··· Information

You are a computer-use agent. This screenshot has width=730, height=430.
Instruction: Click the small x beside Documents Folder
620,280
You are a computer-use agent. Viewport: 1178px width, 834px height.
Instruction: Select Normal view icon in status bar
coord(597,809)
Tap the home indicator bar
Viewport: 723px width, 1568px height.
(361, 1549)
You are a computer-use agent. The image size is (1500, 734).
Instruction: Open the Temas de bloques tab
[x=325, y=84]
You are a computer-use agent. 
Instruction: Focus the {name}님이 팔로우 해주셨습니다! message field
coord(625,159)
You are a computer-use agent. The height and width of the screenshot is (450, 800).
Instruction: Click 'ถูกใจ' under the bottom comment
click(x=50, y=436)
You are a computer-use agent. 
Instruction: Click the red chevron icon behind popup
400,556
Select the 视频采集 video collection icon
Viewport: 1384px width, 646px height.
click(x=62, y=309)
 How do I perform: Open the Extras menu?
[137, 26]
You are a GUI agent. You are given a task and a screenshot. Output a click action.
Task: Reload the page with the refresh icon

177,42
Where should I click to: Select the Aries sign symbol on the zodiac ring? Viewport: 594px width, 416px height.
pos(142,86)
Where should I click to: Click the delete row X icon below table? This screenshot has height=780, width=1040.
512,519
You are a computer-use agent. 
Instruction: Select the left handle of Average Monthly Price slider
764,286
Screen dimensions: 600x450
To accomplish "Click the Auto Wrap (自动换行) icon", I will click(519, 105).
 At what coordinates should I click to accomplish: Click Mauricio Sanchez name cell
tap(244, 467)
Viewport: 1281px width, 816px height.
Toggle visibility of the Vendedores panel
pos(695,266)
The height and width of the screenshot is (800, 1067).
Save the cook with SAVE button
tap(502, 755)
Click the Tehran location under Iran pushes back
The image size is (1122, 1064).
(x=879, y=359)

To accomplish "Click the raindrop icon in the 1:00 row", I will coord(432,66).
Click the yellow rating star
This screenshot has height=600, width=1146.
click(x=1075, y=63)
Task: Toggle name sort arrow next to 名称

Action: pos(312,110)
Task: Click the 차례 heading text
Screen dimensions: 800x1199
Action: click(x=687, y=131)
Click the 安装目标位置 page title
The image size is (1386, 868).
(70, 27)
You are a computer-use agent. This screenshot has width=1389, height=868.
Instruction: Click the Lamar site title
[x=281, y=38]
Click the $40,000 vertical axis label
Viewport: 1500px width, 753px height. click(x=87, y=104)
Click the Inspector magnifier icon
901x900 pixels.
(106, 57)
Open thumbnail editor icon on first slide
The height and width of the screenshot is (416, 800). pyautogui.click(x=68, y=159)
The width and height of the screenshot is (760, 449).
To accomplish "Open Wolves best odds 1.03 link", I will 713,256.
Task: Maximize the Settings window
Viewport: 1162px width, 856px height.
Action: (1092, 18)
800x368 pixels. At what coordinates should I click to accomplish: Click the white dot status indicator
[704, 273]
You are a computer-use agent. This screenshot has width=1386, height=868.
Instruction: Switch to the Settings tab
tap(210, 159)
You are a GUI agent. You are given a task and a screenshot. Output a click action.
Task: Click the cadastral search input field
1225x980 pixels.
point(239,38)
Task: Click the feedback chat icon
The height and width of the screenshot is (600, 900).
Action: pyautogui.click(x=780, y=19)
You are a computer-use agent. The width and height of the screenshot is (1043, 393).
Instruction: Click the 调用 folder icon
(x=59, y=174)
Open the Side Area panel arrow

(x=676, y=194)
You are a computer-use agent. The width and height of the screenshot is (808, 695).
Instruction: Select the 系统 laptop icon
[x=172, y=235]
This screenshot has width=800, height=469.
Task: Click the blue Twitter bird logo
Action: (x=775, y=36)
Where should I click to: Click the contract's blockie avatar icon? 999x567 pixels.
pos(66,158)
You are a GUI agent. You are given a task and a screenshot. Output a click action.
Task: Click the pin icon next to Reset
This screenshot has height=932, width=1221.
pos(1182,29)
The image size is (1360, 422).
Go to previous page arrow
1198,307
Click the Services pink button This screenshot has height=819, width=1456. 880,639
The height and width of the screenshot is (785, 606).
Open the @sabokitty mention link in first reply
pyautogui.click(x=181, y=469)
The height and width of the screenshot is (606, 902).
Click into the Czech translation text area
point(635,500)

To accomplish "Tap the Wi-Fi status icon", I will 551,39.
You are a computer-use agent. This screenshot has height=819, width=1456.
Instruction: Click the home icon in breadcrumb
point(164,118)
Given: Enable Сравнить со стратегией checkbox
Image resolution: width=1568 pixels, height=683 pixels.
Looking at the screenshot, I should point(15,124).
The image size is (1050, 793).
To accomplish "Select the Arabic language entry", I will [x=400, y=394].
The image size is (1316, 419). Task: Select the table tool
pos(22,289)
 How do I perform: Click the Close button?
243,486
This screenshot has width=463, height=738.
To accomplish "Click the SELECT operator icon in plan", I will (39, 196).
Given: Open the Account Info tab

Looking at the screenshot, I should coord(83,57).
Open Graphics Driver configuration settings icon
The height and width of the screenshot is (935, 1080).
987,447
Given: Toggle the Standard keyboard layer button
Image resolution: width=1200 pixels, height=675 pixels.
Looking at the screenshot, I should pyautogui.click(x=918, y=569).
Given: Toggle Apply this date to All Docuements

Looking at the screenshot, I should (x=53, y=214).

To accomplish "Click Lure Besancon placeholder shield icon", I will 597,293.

······

Your answer should consist only of the lines above between the line holding "Where should I click to: Select" and the line holding "Task: Click the feedback chat icon", inclusive, each transcribed exactly.

Where should I click to: Select the Aries sign symbol on the zodiac ring? Viewport: 594px width, 416px height.
pos(142,86)
Where should I click to: Click the delete row X icon below table? This screenshot has height=780, width=1040.
512,519
You are a computer-use agent. 
Instruction: Select the left handle of Average Monthly Price slider
764,286
Screen dimensions: 600x450
To accomplish "Click the Auto Wrap (自动换行) icon", I will click(519, 105).
 At what coordinates should I click to accomplish: Click Mauricio Sanchez name cell
tap(244, 467)
Viewport: 1281px width, 816px height.
Toggle visibility of the Vendedores panel
pos(695,266)
The height and width of the screenshot is (800, 1067).
Save the cook with SAVE button
tap(502, 755)
Click the Tehran location under Iran pushes back
The image size is (1122, 1064).
(x=879, y=359)

To accomplish "Click the raindrop icon in the 1:00 row", I will coord(432,66).
Click the yellow rating star
This screenshot has height=600, width=1146.
click(x=1075, y=63)
Task: Toggle name sort arrow next to 名称

Action: pos(312,110)
Task: Click the 차례 heading text
Screen dimensions: 800x1199
Action: click(x=687, y=131)
Click the 安装目标位置 page title
The image size is (1386, 868).
(70, 27)
You are a computer-use agent. This screenshot has width=1389, height=868.
Instruction: Click the Lamar site title
[x=281, y=38]
Click the $40,000 vertical axis label
Viewport: 1500px width, 753px height. click(x=87, y=104)
Click the Inspector magnifier icon
901x900 pixels.
(106, 57)
Open thumbnail editor icon on first slide
The height and width of the screenshot is (416, 800). pyautogui.click(x=68, y=159)
The width and height of the screenshot is (760, 449).
To accomplish "Open Wolves best odds 1.03 link", I will 713,256.
Task: Maximize the Settings window
Viewport: 1162px width, 856px height.
Action: (1092, 18)
800x368 pixels. At what coordinates should I click to accomplish: Click the white dot status indicator
[704, 273]
You are a computer-use agent. This screenshot has width=1386, height=868.
Instruction: Switch to the Settings tab
tap(210, 159)
You are a GUI agent. You are given a task and a screenshot. Output a click action.
Task: Click the cadastral search input field
1225x980 pixels.
point(239,38)
Task: Click the feedback chat icon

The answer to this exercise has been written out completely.